While Kingsbury going from five to eight to 11 wins in his three seasons represents progress, the Cardinals have finished 2-6 (2020) and 3-5 over the past two years. The latter skid culminated in one of the uglier wild-card losses in recent NFL history. Kingsbury, 43, did take the reins of a franchise not known for stringing together successful seasons. Over the past 45 years, the Cards have made the playoffs in consecutive seasons just twice (2008-09, 2014-15). The bar is lower here.

The Cards have also finished 19th and 15th in offensive DVOA over the past two seasons, respectively, tailing off as Murray injuries (a November 2020 shoulder sprain and an October 2021 high ankle sprain) sapped the stretch-run capabilities of each squad. Of course, Kingsbury leading the charge for Murray does not allow the ex-Texas Tech HC to use the QB’s durability concerns as an excuse. But Murray and Hopkins’ unavailability or limitations during last season’s second half would still seem to warrant mulligan consideration. Michael Bidwill evidently thought so, as he is now paying Kingsbury through 2027. The consecutive late-season swoons would give the appearance of a warming seat, but Kingsbury’s contract nixed that notion.

Moore and Antoine Wesley‘s presences should give the Cardinals some depth, but Hopkins’ 2021 absence left a glaring void. Murray’s injury and a return to a largely Hopkins-less offense keyed his late-season decline and the Cards’ descent to a low-wattage, station-to-station offense. The Texans have no chance at belated winning that wildly panned 2020 trade, but Hopkins missing a season’s worth of games between 2021 and ’22 makes his $27.25MM-per-year salary hurt. The figures that gave Hopkins the previous receiver AAV lead show up in 2023 and ’24, when his cap hits check in at $30.8MM and $26.2MM.

That amplifies the pressure on the former All-Pro to deliver post-suspension in his age-30 season. It is still difficult to believe the Cardinals can be true contenders without Hopkins, whose career involved scant injury absences (two missed games from 2013-20) until last season. That bodes well for a 2022 bounce-back effort.

The Cardinals were one of three teams to experience an offseason tragedy. Gladney’s fatal May 30 car accident came barely two months after the Cards gave him a second chance.
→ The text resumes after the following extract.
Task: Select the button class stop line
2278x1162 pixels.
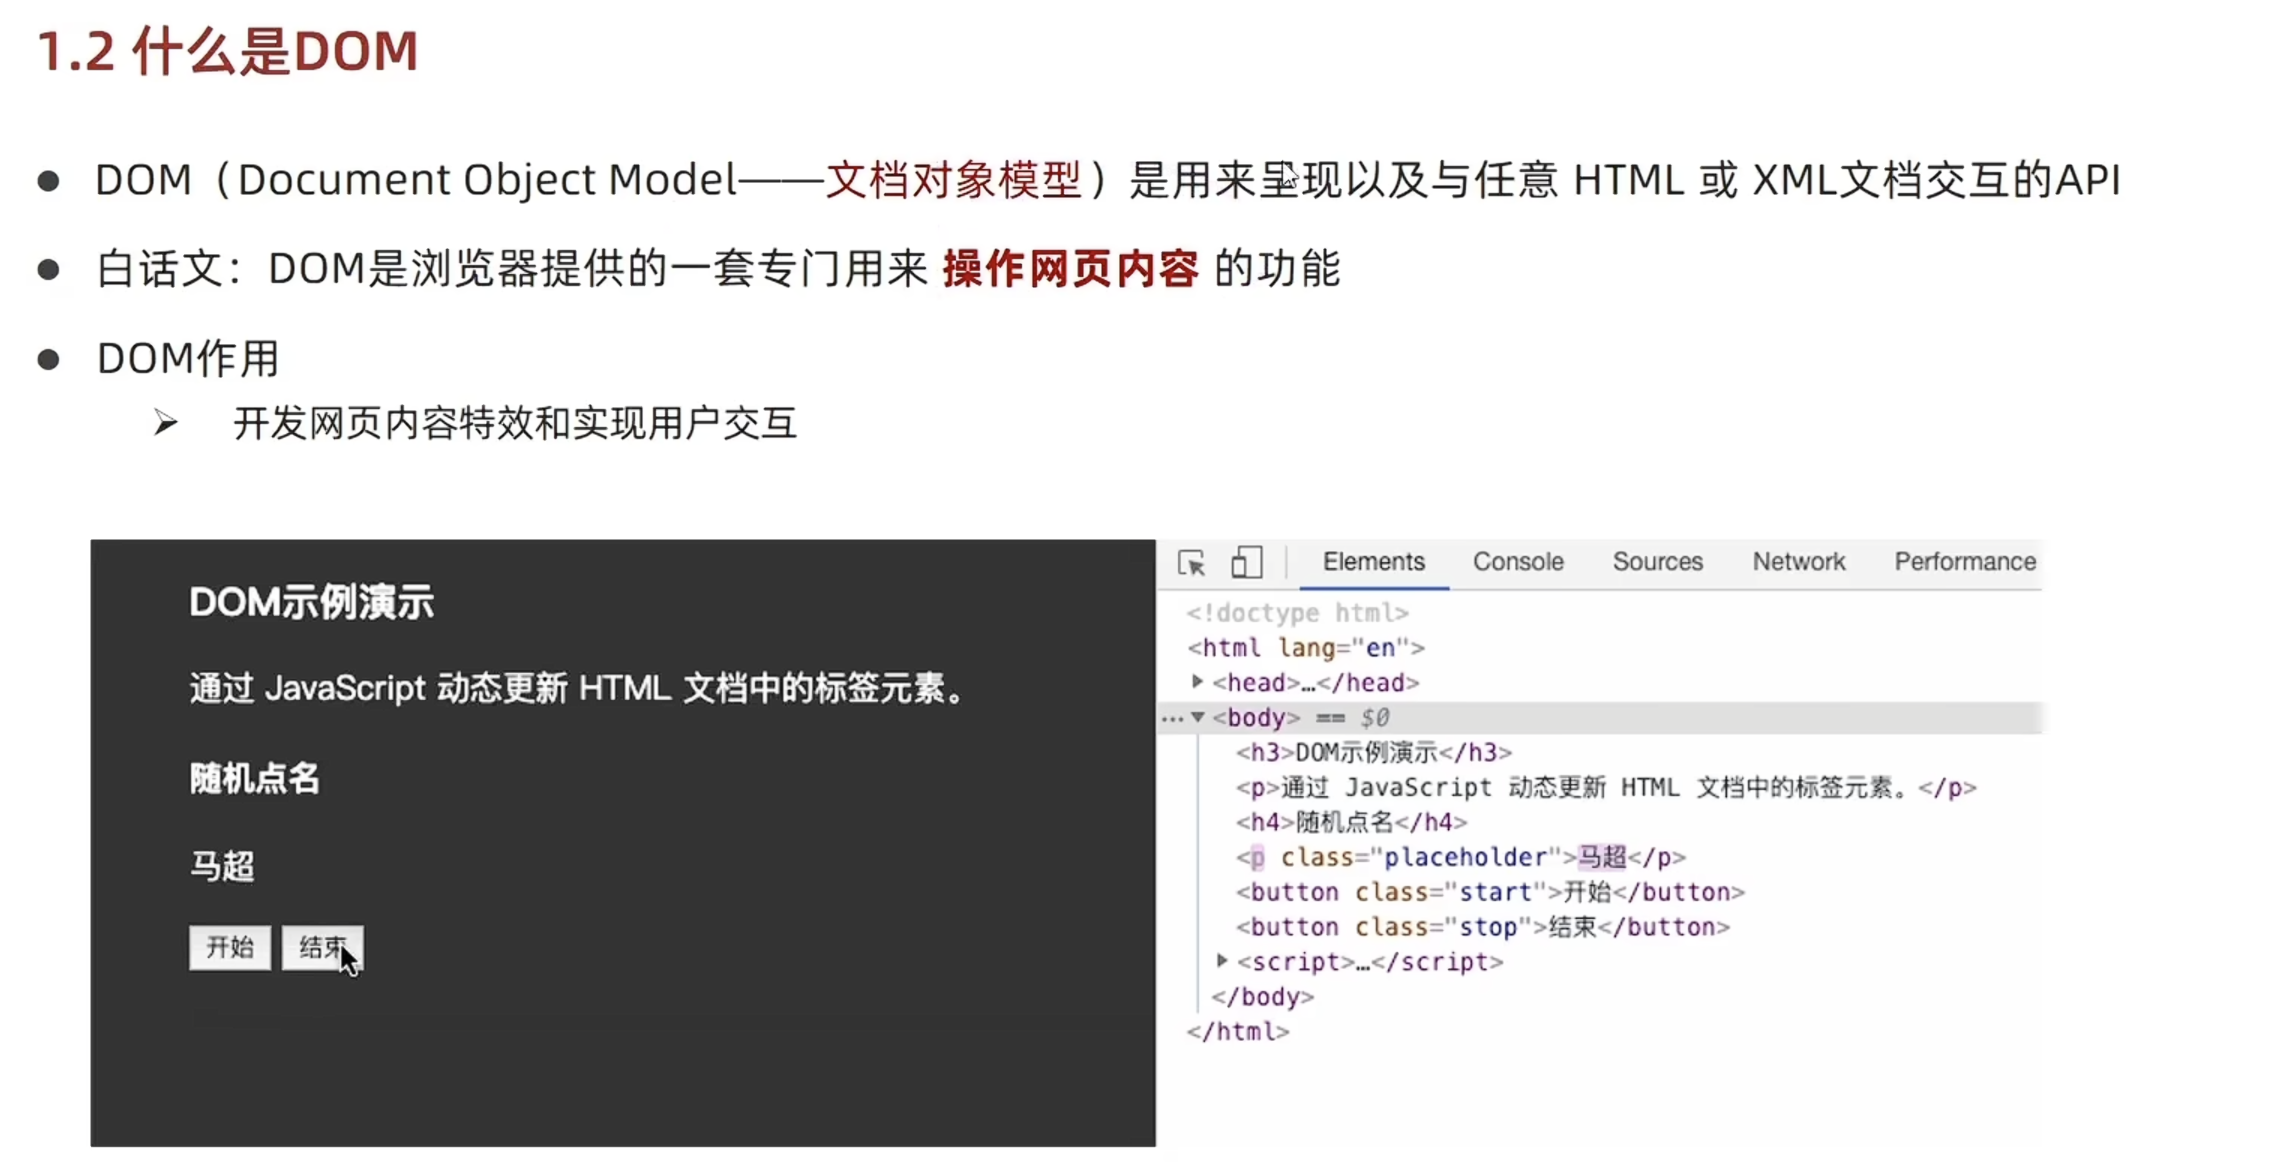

Out of football due to a domestic violence arrest (he was later acquitted by a jury), Gladney signed with Arizona on a two-year, $6.5MM deal. The former Vikings first-round pick only played one NFL season. In the aftermath of the 25-year-old cornerback’s death, Kingsbury indicated the team had the position on its radar in June. But no notable signings have taken place.

Top 10 cap charges for 2022:

  1. DeAndre Hopkins, WR: $17.95MM
  2. J.J. Watt, DL: $15.9MM
  3. Budda Baker, S: $14.76MM
  4. Kyler Murray, QB: $12.67MM
  5. Rodney Hudson, C: $12.61MM
  6. D.J. Humphries, T: $12.6MM
  7. Justin Pugh, G: $7.5MM
  8. Isaiah Simmons, LB: $5.64MM
  9. Zach Ertz, TE: $4.75MM
  10. Matt Prater, K: $4.5MM

The Cardinals have some cornerstone young talent, a Murray- and Baker-led contingent, but this is not an especially young team. Six of Arizona’s offensive starters are over 30, and Conner is on a second running back contract. The team’s top two pass rushers — Watt and Golden — are each north of 31. If this Murray contract pans out, another core will form around the star passer in the coming years. For now, the one headed by Hopkins and Watt is rather volatile due to age and availability concerns.

Last year’s 10-2 start does signal this nucleus is capable of strong play, but a lot will have to go right — even in the shallower of the two conferences — for this year’s Cardinals to be a threat for a deep playoff run. But the most talented quarterback in team history is locked down. So is the HC-GM combo. In the long term, the franchise did check off its key offseason boxes. Will they end up being the right decisions?